What you are asked to do
Every record, down to the last line, must be given again exactly.

Excerpts from a dataset
::::::

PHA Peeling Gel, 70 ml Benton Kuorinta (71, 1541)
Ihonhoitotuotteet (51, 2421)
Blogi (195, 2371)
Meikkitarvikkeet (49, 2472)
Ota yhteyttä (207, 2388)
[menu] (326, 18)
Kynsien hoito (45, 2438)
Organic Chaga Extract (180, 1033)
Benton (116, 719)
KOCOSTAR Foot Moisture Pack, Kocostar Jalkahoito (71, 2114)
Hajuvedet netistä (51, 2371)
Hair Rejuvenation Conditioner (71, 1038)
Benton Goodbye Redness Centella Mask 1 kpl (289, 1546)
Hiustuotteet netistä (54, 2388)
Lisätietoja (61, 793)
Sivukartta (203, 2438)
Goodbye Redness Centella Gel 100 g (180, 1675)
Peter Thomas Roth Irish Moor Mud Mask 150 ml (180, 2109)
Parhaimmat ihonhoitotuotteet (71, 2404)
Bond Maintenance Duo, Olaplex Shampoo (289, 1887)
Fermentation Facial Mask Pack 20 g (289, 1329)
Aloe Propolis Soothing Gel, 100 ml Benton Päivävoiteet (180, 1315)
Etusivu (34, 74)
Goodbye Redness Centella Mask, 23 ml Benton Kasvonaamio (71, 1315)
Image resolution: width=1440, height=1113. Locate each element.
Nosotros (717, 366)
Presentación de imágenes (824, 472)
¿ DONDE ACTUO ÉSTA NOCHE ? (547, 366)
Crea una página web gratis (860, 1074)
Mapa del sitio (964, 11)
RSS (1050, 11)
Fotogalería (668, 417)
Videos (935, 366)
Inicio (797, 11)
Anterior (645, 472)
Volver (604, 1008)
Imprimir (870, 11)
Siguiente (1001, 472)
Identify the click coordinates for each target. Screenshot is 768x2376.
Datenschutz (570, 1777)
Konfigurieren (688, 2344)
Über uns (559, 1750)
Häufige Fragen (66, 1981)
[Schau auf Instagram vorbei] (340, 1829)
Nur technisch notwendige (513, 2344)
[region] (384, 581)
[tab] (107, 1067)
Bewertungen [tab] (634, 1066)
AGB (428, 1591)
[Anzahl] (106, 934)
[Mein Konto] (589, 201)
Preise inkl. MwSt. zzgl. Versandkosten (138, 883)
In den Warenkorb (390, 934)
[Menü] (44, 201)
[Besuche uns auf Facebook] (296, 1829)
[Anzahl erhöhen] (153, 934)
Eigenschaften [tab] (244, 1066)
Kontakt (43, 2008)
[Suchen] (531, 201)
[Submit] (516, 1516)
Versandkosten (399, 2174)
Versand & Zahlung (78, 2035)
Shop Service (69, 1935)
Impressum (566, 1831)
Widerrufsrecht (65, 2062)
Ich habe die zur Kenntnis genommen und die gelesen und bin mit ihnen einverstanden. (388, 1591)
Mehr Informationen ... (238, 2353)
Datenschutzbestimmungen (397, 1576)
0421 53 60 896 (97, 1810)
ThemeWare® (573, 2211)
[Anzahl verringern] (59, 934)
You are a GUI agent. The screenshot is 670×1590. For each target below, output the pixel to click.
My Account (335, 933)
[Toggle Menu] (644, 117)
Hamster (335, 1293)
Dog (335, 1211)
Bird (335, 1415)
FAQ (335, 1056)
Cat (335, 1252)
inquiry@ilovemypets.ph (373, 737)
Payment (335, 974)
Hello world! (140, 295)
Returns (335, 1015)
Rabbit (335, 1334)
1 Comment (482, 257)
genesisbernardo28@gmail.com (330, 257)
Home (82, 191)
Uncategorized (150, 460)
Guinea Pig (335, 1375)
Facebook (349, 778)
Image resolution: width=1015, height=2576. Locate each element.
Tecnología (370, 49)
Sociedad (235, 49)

::::::

Result of the exercise
PHA Peeling Gel, 70 ml Benton Kuorinta (71, 1541)
Ihonhoitotuotteet (51, 2421)
Blogi (195, 2371)
Meikkitarvikkeet (49, 2472)
Ota yhteyttä (207, 2388)
[menu] (326, 18)
Kynsien hoito (45, 2438)
Organic Chaga Extract (180, 1033)
Benton (116, 719)
KOCOSTAR Foot Moisture Pack, Kocostar Jalkahoito (71, 2114)
Hajuvedet netistä (51, 2371)
Hair Rejuvenation Conditioner (71, 1038)
Benton Goodbye Redness Centella Mask 1 kpl (289, 1546)
Hiustuotteet netistä (54, 2388)
Lisätietoja (61, 793)
Sivukartta (203, 2438)
Goodbye Redness Centella Gel 100 g (180, 1675)
Peter Thomas Roth Irish Moor Mud Mask 150 ml (180, 2109)
Parhaimmat ihonhoitotuotteet (71, 2404)
Bond Maintenance Duo, Olaplex Shampoo (289, 1887)
Fermentation Facial Mask Pack 20 g (289, 1329)
Aloe Propolis Soothing Gel, 100 ml Benton Päivävoiteet (180, 1315)
Etusivu (34, 74)
Goodbye Redness Centella Mask, 23 ml Benton Kasvonaamio (71, 1315)
Image resolution: width=1440, height=1113. Locate each element.
Nosotros (717, 366)
Presentación de imágenes (824, 472)
¿ DONDE ACTUO ÉSTA NOCHE ? (547, 366)
Crea una página web gratis (860, 1074)
Mapa del sitio (964, 11)
RSS (1050, 11)
Fotogalería (668, 417)
Videos (935, 366)
Inicio (797, 11)
Anterior (645, 472)
Volver (604, 1008)
Imprimir (870, 11)
Siguiente (1001, 472)
Identify the click coordinates for each target. Screenshot is 768x2376.
Datenschutz (570, 1777)
Konfigurieren (688, 2344)
Über uns (559, 1750)
Häufige Fragen (66, 1981)
[Schau auf Instagram vorbei] (340, 1829)
Nur technisch notwendige (513, 2344)
[region] (384, 581)
[tab] (107, 1067)
Bewertungen [tab] (634, 1066)
AGB (428, 1591)
[Anzahl] (106, 934)
[Mein Konto] (589, 201)
Preise inkl. MwSt. zzgl. Versandkosten (138, 883)
In den Warenkorb (390, 934)
[Menü] (44, 201)
[Besuche uns auf Facebook] (296, 1829)
[Anzahl erhöhen] (153, 934)
Eigenschaften [tab] (244, 1066)
Kontakt (43, 2008)
[Suchen] (531, 201)
[Submit] (516, 1516)
Versandkosten (399, 2174)
Versand & Zahlung (78, 2035)
Shop Service (69, 1935)
Impressum (566, 1831)
Widerrufsrecht (65, 2062)
Ich habe die zur Kenntnis genommen und die gelesen und bin mit ihnen einverstanden. (388, 1591)
Mehr Informationen ... (238, 2353)
Datenschutzbestimmungen (397, 1576)
0421 53 60 896 (97, 1810)
ThemeWare® (573, 2211)
[Anzahl verringern] (59, 934)
You are a GUI agent. The screenshot is 670×1590. For each target below, output the pixel to click.
My Account (335, 933)
[Toggle Menu] (644, 117)
Hamster (335, 1293)
Dog (335, 1211)
Bird (335, 1415)
FAQ (335, 1056)
Cat (335, 1252)
inquiry@ilovemypets.ph (373, 737)
Payment (335, 974)
Hello world! (140, 295)
Returns (335, 1015)
Rabbit (335, 1334)
1 Comment (482, 257)
genesisbernardo28@gmail.com (330, 257)
Home (82, 191)
Uncategorized (150, 460)
Guinea Pig (335, 1375)
Facebook (349, 778)
Image resolution: width=1015, height=2576. Locate each element.
Tecnología (370, 49)
Sociedad (235, 49)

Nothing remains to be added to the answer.